I used to chase inspiration like a butterfly — darting from one idea to another, waiting for something “big” or “worthy” enough to write about. But over time, I’ve come to realize that ideas don’t always arrive with fanfare. They often whisper, not shout. And almost always, they hide in plain sight.
Inspiration doesn’t need an occasion. It slips into morning light filtered through old curtains. It echoes in overheard conversations at cafes, or in the pause between two songs you didn’t realize you needed. Sometimes it’s in the quiet — the kind that presses gently against you when you walk alone, phone forgotten, thoughts wandering.
I once found an idea while watching my father quietly rotate a tyre at his workshop — hands covered in grease, mind somewhere far away. It wasn’t about machines. It was about rhythm. Repetition. Intimacy. How craft is love made visible. That became a thread I tugged at, and it led to an essay on why the work we do with our hands is often more honest than the words we speak.

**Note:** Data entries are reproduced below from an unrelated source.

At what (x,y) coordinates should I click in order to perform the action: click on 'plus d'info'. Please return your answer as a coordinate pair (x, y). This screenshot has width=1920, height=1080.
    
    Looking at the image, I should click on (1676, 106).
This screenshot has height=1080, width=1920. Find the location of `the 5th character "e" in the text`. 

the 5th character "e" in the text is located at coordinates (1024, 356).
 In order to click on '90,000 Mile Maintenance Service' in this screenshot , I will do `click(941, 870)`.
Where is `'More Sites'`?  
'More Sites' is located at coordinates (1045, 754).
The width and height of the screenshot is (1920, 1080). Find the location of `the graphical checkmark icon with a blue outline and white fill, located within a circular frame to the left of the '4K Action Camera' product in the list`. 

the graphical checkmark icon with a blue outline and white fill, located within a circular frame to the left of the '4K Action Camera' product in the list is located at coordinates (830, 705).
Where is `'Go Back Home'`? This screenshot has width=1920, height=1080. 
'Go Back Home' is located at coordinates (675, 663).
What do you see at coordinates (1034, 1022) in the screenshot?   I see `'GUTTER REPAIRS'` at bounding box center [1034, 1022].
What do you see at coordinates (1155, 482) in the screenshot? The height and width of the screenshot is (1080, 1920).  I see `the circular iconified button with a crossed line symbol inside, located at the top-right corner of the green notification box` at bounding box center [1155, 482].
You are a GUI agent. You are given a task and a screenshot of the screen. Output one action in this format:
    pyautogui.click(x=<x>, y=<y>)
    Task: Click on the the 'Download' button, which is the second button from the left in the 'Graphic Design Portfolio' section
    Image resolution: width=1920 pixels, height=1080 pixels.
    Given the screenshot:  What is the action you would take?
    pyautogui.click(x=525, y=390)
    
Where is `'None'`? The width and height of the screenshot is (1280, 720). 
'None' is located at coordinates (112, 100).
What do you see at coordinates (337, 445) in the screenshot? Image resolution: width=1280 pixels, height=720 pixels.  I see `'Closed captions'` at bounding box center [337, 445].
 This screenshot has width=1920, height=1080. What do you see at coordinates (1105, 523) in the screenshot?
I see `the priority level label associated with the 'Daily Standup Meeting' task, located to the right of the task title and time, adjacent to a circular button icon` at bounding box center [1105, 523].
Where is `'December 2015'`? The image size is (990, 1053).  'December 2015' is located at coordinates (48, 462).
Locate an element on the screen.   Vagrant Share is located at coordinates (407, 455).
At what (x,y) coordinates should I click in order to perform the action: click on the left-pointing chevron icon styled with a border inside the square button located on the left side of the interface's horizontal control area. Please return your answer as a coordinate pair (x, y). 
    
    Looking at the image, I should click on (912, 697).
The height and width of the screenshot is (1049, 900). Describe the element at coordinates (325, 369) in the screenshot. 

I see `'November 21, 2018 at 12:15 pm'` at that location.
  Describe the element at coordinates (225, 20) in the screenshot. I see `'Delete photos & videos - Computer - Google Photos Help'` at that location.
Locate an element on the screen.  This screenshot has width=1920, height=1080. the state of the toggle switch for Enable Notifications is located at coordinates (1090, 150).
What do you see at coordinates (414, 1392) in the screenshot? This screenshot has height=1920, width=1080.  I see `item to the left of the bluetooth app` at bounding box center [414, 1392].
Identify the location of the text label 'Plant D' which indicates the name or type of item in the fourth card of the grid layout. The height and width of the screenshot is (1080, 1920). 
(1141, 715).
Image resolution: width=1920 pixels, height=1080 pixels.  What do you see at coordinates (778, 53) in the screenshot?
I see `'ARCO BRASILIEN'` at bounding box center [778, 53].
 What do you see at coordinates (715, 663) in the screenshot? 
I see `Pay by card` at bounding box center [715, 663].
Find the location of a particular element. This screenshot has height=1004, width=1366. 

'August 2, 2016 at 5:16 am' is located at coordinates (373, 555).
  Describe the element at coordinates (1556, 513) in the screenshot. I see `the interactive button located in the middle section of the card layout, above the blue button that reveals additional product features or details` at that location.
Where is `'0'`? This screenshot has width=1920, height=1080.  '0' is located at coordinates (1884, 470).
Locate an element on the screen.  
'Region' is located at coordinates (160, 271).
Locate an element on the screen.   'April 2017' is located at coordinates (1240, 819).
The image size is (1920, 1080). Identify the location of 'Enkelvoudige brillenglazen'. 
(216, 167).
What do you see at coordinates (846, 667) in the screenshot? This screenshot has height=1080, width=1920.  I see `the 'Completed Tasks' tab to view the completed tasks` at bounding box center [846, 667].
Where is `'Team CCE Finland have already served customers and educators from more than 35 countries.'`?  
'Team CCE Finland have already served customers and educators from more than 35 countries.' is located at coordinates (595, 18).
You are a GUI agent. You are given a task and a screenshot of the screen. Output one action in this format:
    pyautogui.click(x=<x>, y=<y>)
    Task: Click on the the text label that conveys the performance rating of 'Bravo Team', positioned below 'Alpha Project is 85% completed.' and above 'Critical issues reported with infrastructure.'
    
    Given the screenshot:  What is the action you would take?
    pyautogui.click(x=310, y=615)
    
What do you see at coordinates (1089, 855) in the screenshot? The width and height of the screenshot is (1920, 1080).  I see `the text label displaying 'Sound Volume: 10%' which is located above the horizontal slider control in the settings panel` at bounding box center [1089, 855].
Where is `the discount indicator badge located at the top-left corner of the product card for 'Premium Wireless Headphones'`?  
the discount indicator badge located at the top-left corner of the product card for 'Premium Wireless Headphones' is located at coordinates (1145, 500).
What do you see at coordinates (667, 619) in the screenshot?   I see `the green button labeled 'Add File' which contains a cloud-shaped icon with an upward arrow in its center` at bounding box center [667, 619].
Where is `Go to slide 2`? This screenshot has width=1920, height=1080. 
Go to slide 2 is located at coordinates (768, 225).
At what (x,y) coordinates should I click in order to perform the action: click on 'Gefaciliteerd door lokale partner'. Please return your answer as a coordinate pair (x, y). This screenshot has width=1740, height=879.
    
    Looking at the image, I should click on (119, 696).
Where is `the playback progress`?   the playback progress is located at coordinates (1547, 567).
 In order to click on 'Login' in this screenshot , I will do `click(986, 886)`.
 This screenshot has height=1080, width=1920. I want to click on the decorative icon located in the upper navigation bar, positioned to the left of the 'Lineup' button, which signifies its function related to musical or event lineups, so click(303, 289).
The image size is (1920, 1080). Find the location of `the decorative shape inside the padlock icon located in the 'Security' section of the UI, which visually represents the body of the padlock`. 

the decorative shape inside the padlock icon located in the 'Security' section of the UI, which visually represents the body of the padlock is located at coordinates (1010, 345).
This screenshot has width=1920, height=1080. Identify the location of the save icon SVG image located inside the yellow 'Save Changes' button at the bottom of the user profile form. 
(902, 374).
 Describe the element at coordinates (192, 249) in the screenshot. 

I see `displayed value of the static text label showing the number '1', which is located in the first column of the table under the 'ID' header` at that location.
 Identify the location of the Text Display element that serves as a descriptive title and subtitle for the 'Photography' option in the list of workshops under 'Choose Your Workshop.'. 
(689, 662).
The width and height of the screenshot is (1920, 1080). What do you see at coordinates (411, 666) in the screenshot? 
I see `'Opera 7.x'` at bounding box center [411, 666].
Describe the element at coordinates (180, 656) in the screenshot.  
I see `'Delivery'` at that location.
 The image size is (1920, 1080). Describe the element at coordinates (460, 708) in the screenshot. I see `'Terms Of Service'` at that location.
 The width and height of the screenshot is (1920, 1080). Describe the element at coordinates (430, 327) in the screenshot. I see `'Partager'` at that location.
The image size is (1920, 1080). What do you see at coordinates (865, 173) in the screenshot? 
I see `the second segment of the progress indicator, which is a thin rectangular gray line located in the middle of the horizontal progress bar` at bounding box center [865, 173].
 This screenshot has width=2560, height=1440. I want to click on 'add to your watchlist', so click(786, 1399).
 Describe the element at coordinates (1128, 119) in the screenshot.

Inspiration lives in the mundane. The chipped cup you refuse to throw away. The moment your bus stops in traffic and you lock eyes with a stranger who smiles. That sudden memory of a song your mother hummed while folding clothes. All of these — little things — ask for our attention. And when we give it, they open like portals.
At MangoSoul, I hope to collect these small portals. To write not just when I feel profound, but especially when I feel ordinary. Because that’s where the soul speaks clearest — in the quiet, everyday spaces we forget to look.